The Path Forward: Building Applications, Not Conversations
As I continue this work, my goal is to develop a comprehensive programming structure that moves us definitively beyond prompt engineering toward prompt programming.
This will enable building systems that can be relied upon for business-critical applications, with the benefits of reduced hallucination and predictable behavior.
The vision is clear: AI applications that behave like applications, not conversations.
Conclusion: Programming the Unprogrammable
The procedural code paradigm represents a fundamental breakthrough in making LLMs reliable and deterministic. By leveraging the cultural associations embedded in training data – that COBOL and VB6 represent immutable, critical systems – we can transform conversational AI into executable applications.
This isn't just a clever hack; it's a new architecture pattern for AI applications.
It suggests that the future of LLM interaction might not be better prompts, but better programs. Not more sophisticated conversations, but more structured execution frameworks.
As we stand at this intersection of natural language and procedural logic, we're discovering that the path to reliable AI might not be making machines more human-like in their interpretation, but making our instructions more machine-like in their structure.

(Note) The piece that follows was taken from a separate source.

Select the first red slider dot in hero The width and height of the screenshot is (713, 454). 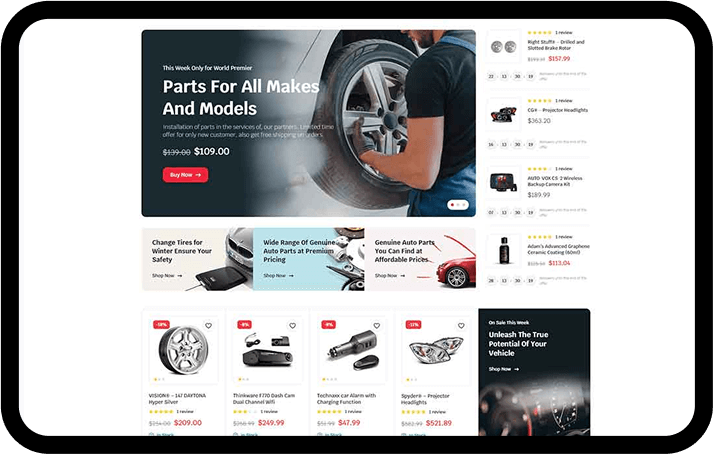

The paradox is beautiful: to unlock the full potential of natural language understanding, we wrap it in the rigid syntax of 30-year-old programming languages.
The question isn't whether LLMs can be deterministic – we've proven they can. The question is: what will you build when you stop prompting and start programming?
Until the next time,
Chris
This is fascinating. Strikes me how close this is to a state graph, just expressed in prompt form rather than coded control flow.
I don't get it. If you want a deterministic workflow that wraps calls to LLMs, why not use Make or Zapier?